One day in Toronto: chef Andrea Nicholson

This Top Chef Canada contender shares her favourite breakfast, lunch, dinner and drink spots in Toronto

An entrepreneur, chef and host of Food Network’s Restaurant Takeover and contestant on the first season of Top Chef Canada, Andrea Nicholson knows what goes into good food and successful restaurants.

Nicholson's culinary journey began at the age of 14, when she discovered her fascination with the art of food. After completing the culinary program at Toronto's George Brown College, Nicholson toiled in the kitchens at a slew of restaurants in Toronto including The Fifth and Trattoria Nervosa.

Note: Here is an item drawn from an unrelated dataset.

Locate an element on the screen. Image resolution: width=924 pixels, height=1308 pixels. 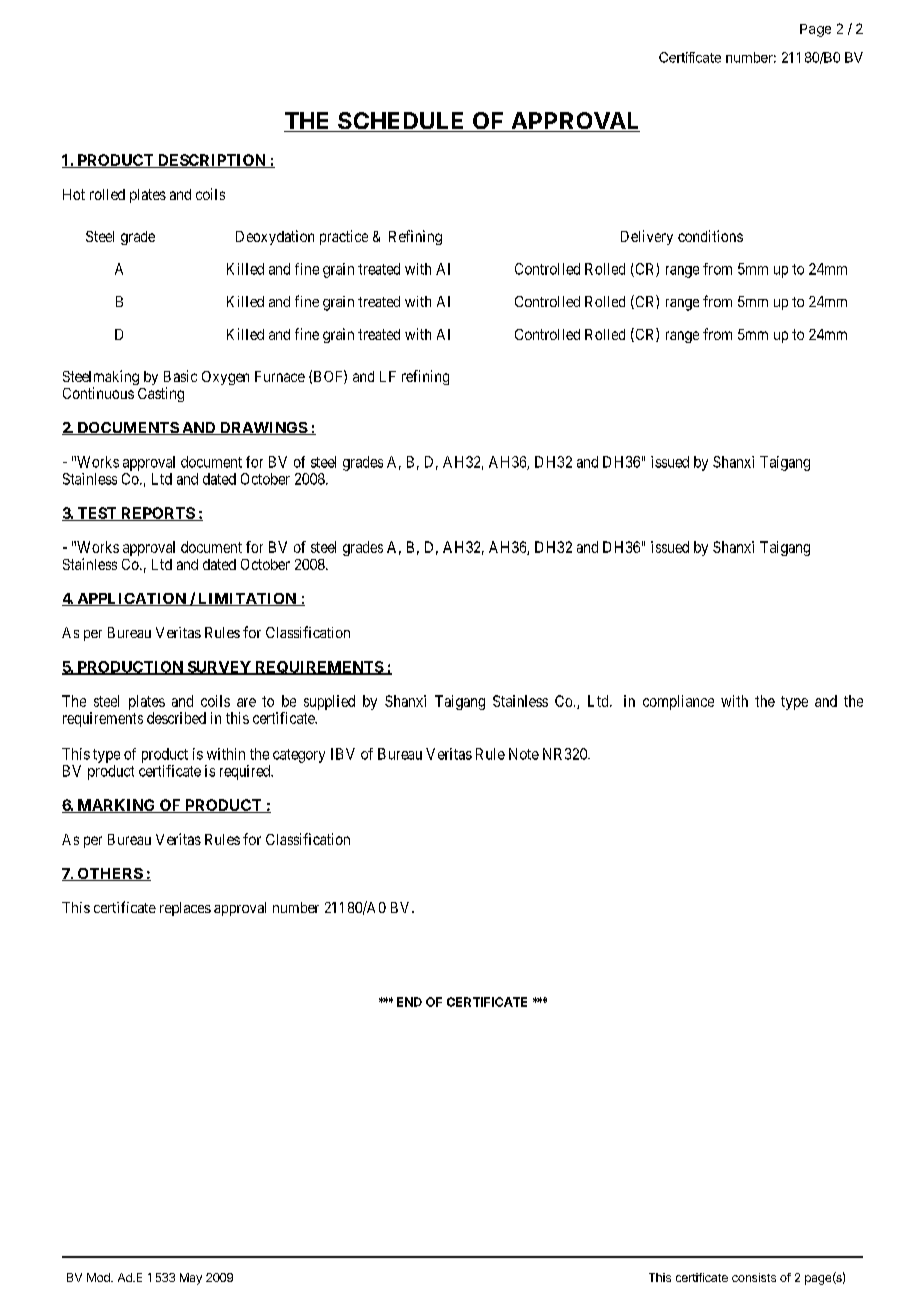
replaces is located at coordinates (185, 909).
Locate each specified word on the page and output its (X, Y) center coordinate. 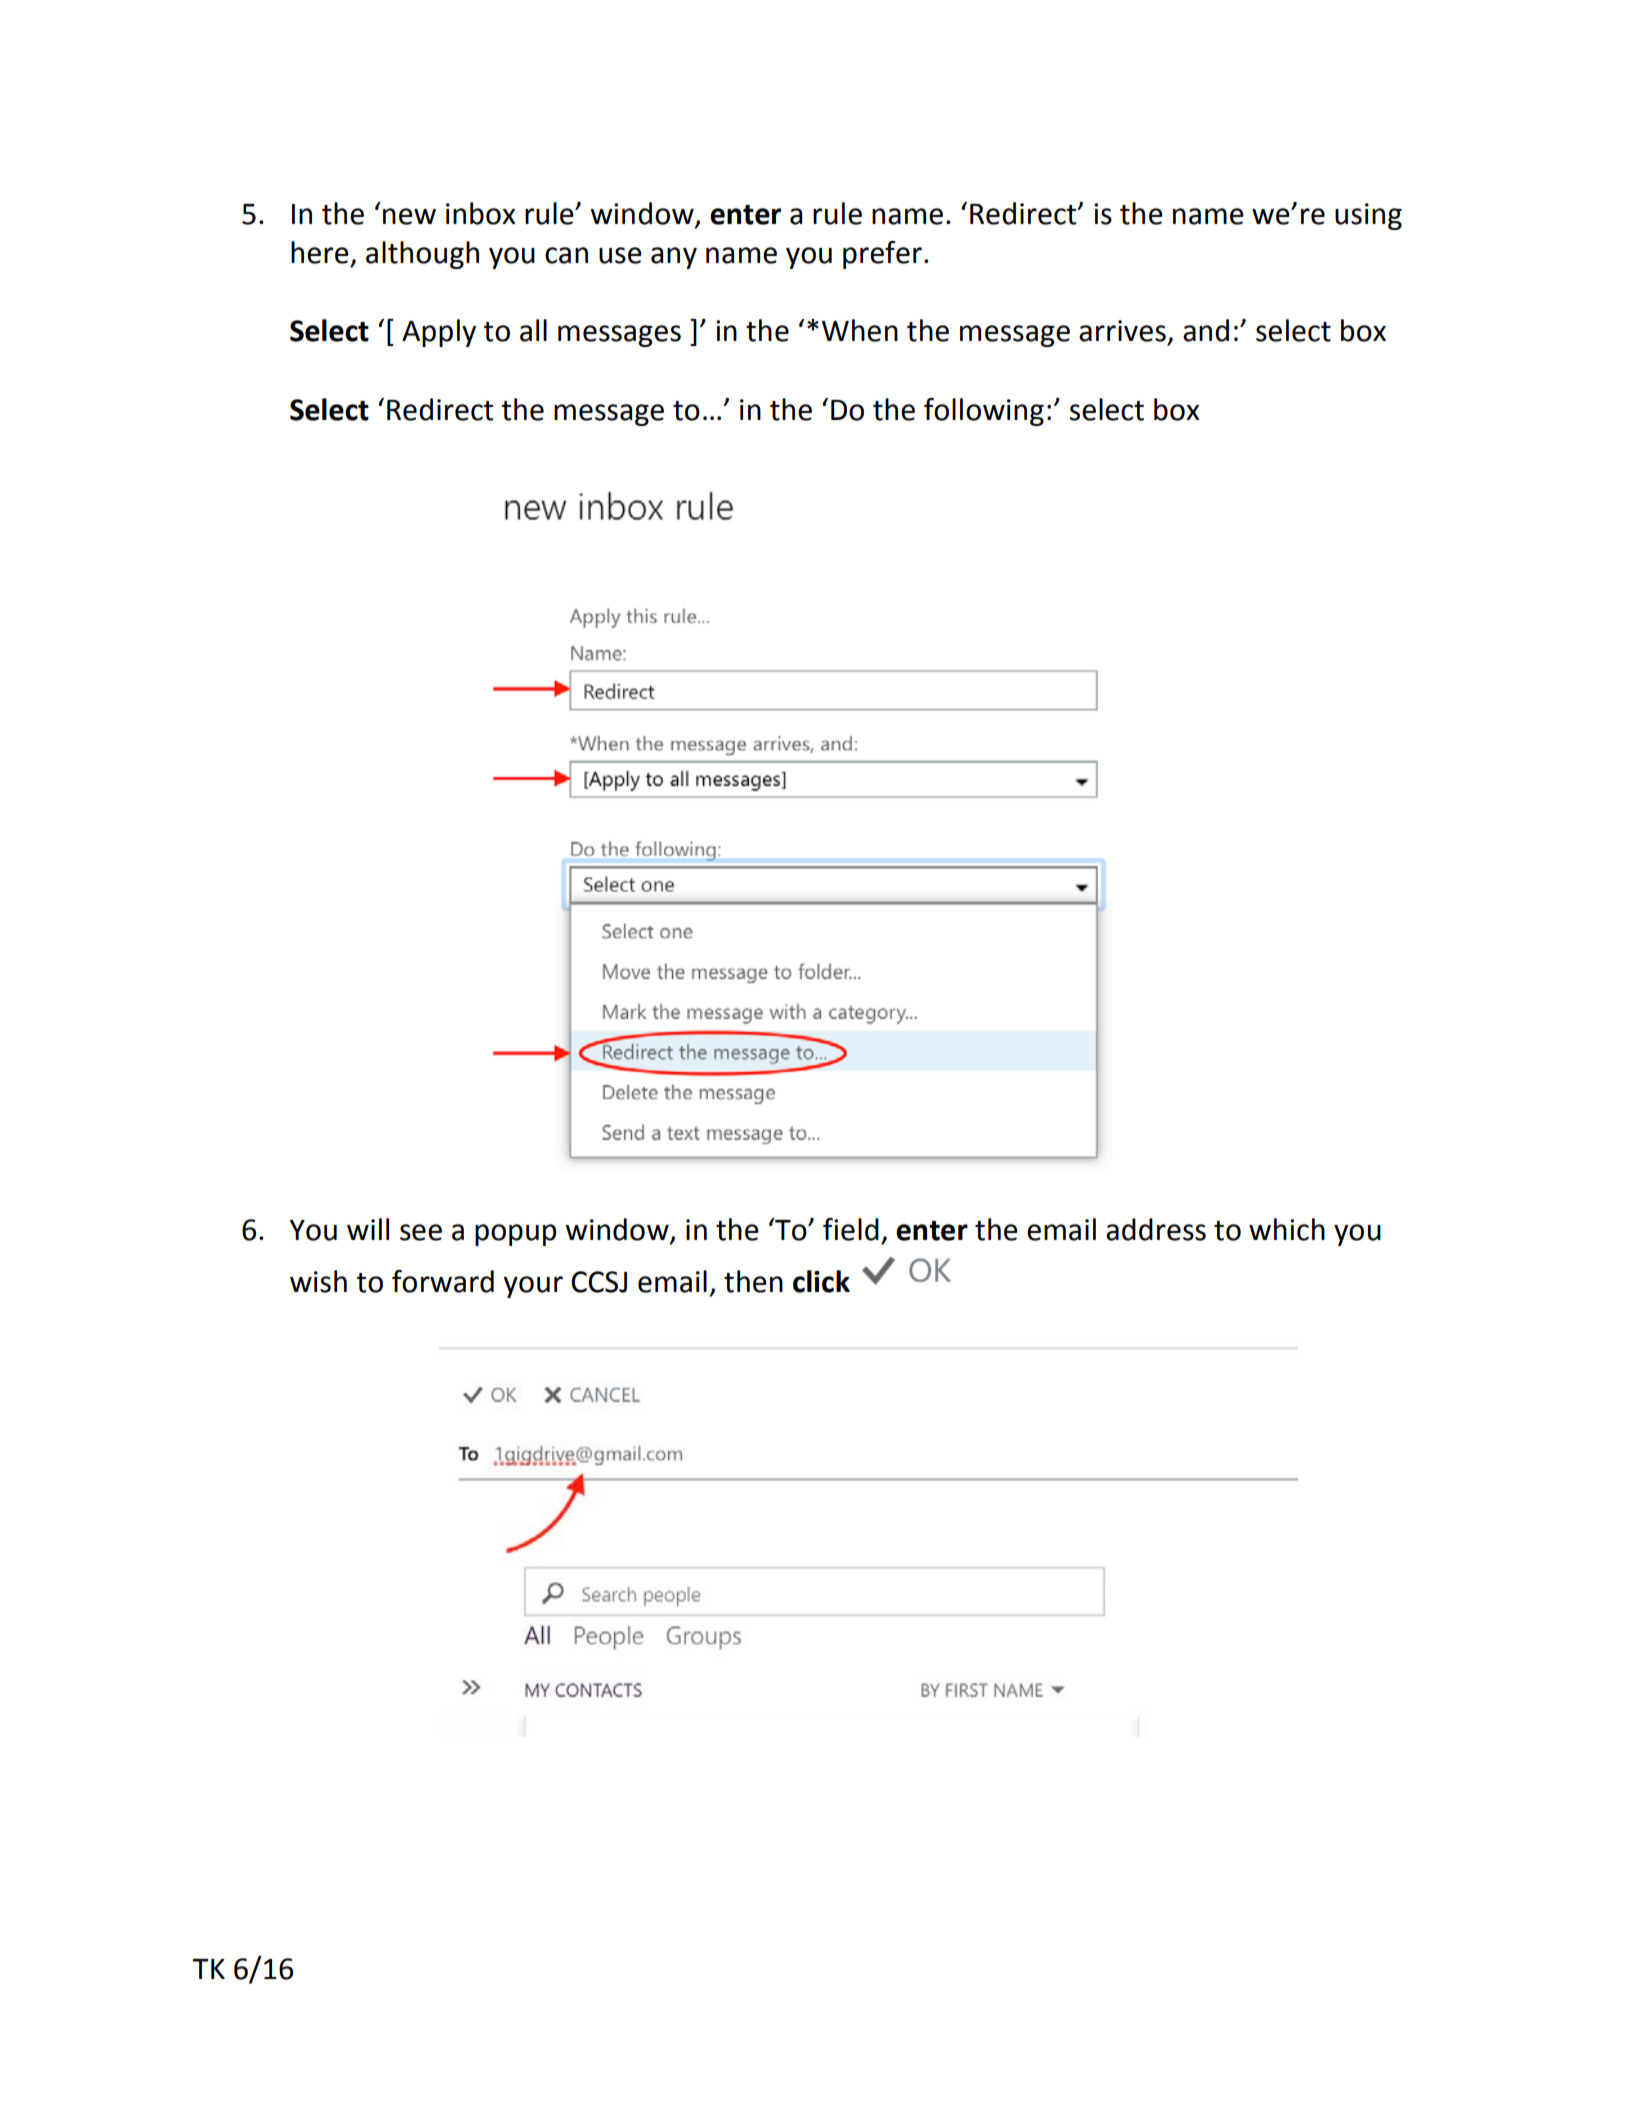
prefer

From there, her experience took her to the world-renowned six-star cruise line Regent Seven Seas Cruises. Nicholson has also trained in New York City under Roberto Caporuscio, garnering her with a diploma from the A.P.N. of Naples, Italy, distinguishing her as a certified Pizzaiuoli.

Her every experience at home and abroad helped shape her multi-dimensional culinary know-how, but don't be mistaken that her travels and experience in working abroad have diluted her dedication to Canadian ingredients. A proud supporter Canadian farmers and purveyors and the Ocean Wise program, Nicholson celebrates the purity of local and seasonal produce in every dish, and most recently, in her own artisan product line called Killer Condiments.

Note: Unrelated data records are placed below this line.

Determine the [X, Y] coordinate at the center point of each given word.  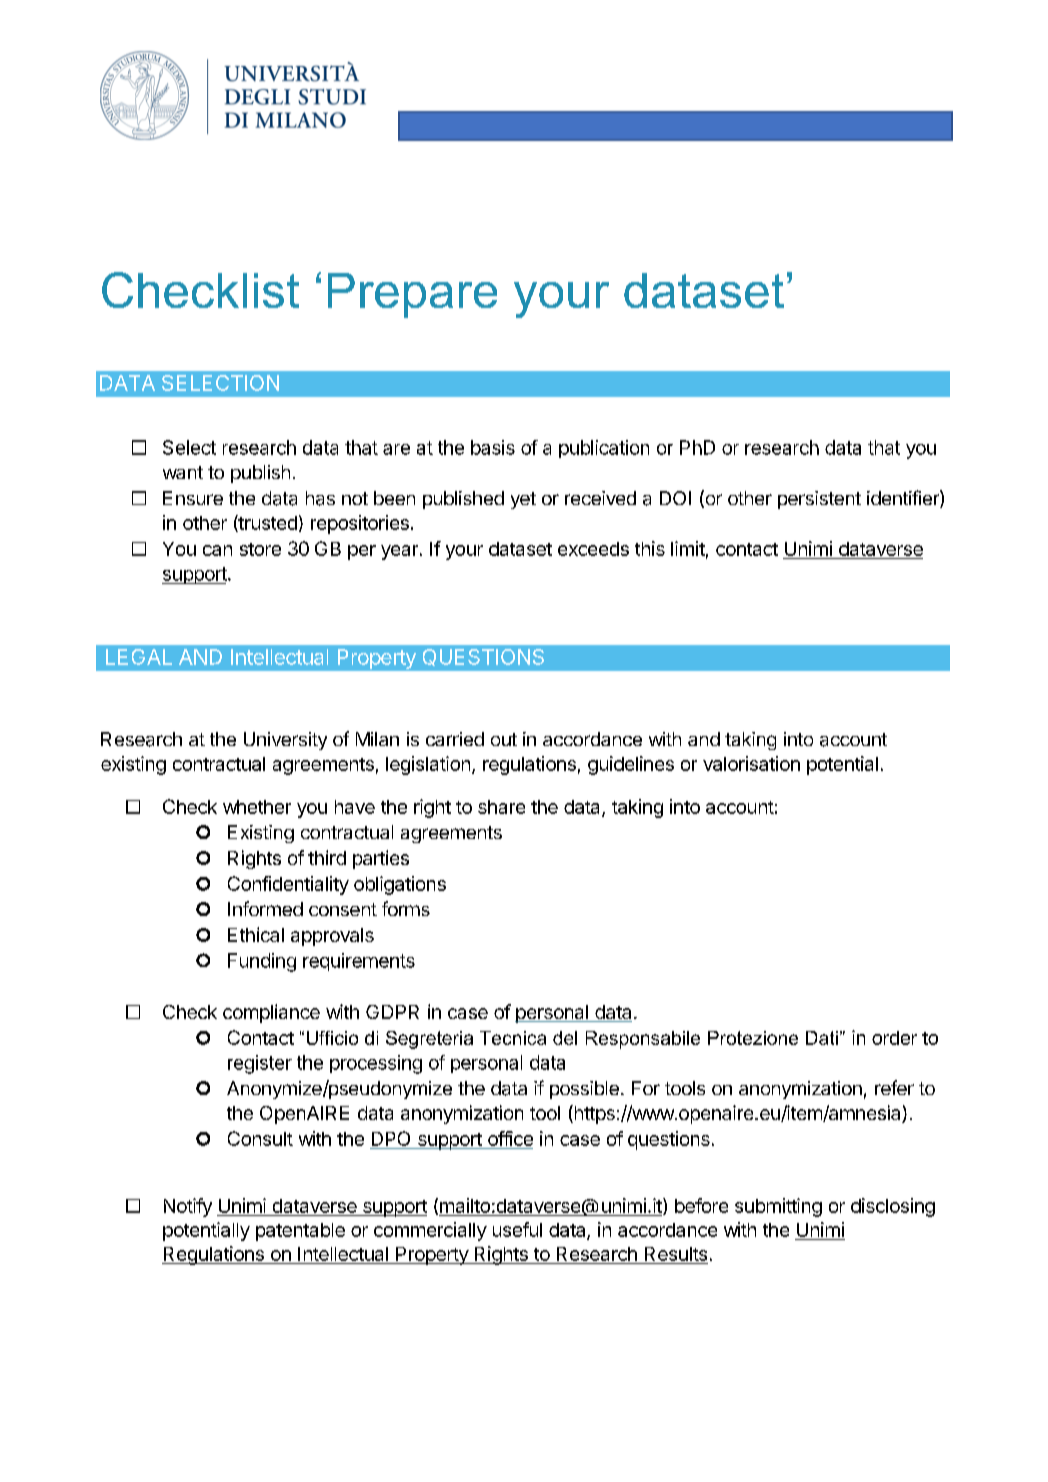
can [217, 550]
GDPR [392, 1012]
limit [688, 548]
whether [257, 807]
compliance [271, 1013]
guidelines [631, 765]
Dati [822, 1038]
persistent [819, 500]
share [501, 807]
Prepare [412, 295]
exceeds [593, 549]
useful [517, 1229]
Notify [188, 1207]
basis [493, 447]
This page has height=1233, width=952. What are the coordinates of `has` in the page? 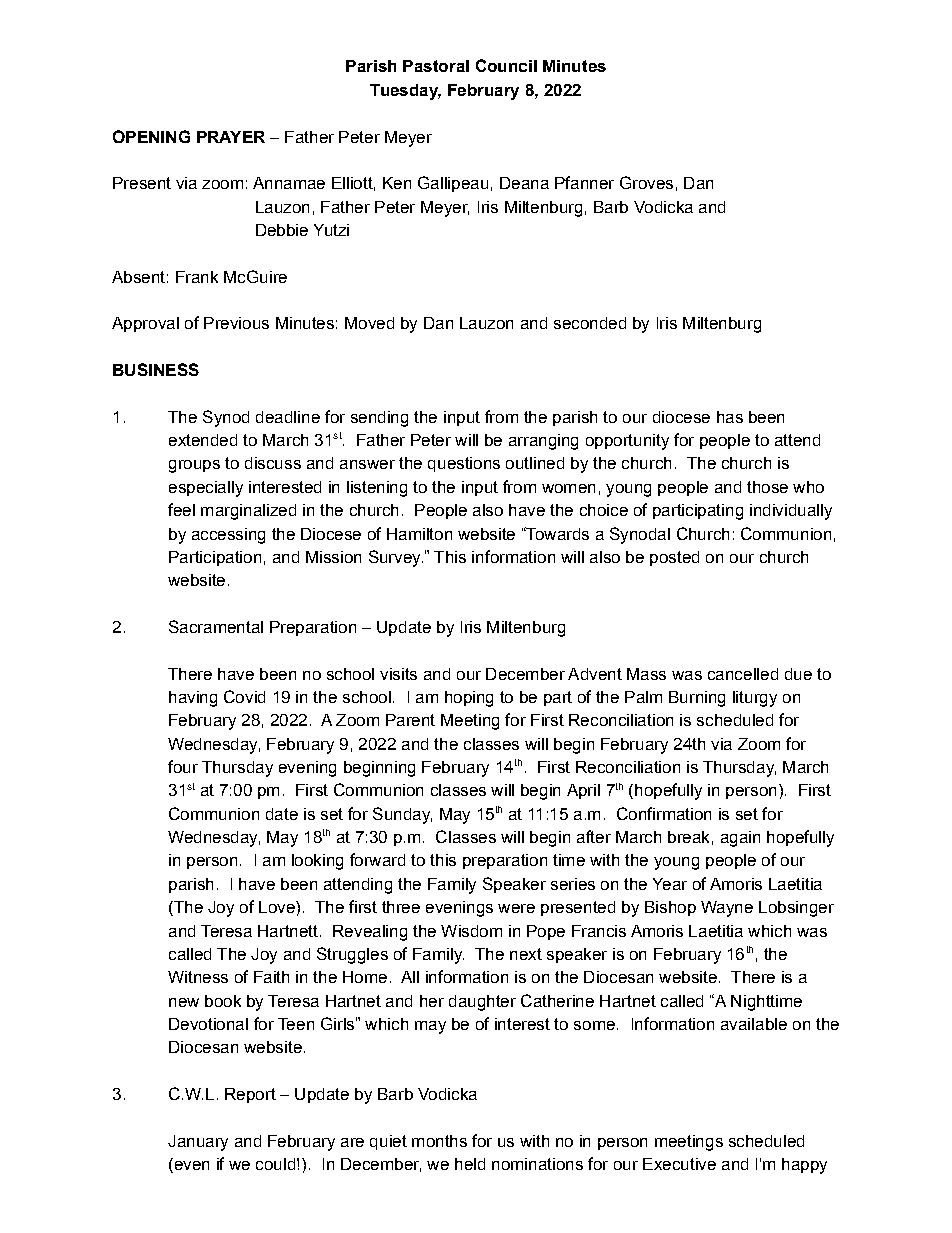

With a profile like that, this talented and knowledgeable Torontonian is just the person to ask about gems in the city.


I am a purist when it comes to breakfast — nothing sweet, just some properly cooked eggs, crispy bacon and rye toast. For that, I really like Rosemary & Thyme. It's fast, friendly and has really good coffee!


I lived in Chinatown for years and fell in love with Rol San, a Chinese restaurant with really tasty and fresh food. It has a killer dim sum menu on the weekends and its crispy beef is wicked good (ask for it special).


David Duncan House, this place is an old school gentleman's club/restaurant that is all about French service— complete with trollies, flambé and the whole bit — set in an old historic house. The servers are older men dressed in tuxedo-like uniforms who make the best tableside caesar salad and Spanish coffee. It's expensive, but it's an experience worth having. 


Kitch: it's a super cool hipster bar with great cocktails and guaranteed dance party, always.